Achterkleinkinderen in de schenkbelasting: Geen gelijkschakeling met kleinkinderen ondanks familiebanden
De Bundesfinanzhof (BFH) heeft in zijn besluit van 27-08-2020 (Az. II B 39/20 (AdV)) opnieuw bevestigd dat achterkleinkinderen – in tegenstelling tot kleinkinderen – voor de schenkbelasting niet tot de begunstigde kring van belastingklasse I Nr. 2 van § 15 lid 1 ErbStG behoren. De uitspraak behandelt een in de praktijk steeds relevanter vraagstuk gezien de toenemende vermogensoverdracht en schept duidelijkheid omtrent de fiscale behandeling van directe en verdere afstammelingen.
Achtergrond en juridisch kader
De schenkbelasting in Duitsland koppelt de hoogte van de belasting primair aan de verwantschapsrelatie tussen schenker en verkrijger. De wetgever maakt daarbij onderscheid tussen verschillende belastingklassen, die zowel vrijstellingen als belastingtarieven vastleggen. Volgens § 15 lid 1 ErbStG behoren tot belastingklasse I met name kinderen, stiefkinderen en kleinkinderen van de schenkende persoon. Voor deze bevoorrechte verkrijgers gelden verhoogde vrijstellingen en lagere tarieven.

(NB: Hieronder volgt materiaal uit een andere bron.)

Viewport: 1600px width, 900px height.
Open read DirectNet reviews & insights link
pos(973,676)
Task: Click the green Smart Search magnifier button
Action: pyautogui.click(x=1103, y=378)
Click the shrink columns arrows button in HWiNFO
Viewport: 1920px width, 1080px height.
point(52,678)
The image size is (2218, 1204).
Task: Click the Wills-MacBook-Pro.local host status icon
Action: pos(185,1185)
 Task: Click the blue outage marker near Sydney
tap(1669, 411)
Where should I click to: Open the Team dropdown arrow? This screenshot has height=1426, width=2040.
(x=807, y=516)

Met het oog op de maatschappelijke realiteit van meerledige families en intergenerationele vermogensoverdracht is in het verleden regelmatig besproken of ook achterkleinkinderen onder deze fiscale gunstregeling zouden moeten vallen – bijvoorbeeld wanneer de oudergeneratie reeds is overleden of wanneer vermogensoverdracht bij leven generatie-overschrijdend plaatsvindt.
Het concrete geschil
In de te beoordelen zaak ging het om een overdracht van vermogenswaarden aan achterkleinkinderen, waarbij de eisers toepassing verlangden van belastingklasse I Nr. 2 die voor kleinkinderen geldt. Zij beriepen zich met name op bedoeling en doel van de regeling, om de uitgebreide familie fiscaal te ontlasten. Door het ontbreken van een expliciete vermelding van achterkleinkinderen in de wet zou er sprake zijn van een onbedoelde leemte die via teleologische interpretatie ingevuld zou moeten worden. De BFH heeft dit met een duidelijke motivering verworpen.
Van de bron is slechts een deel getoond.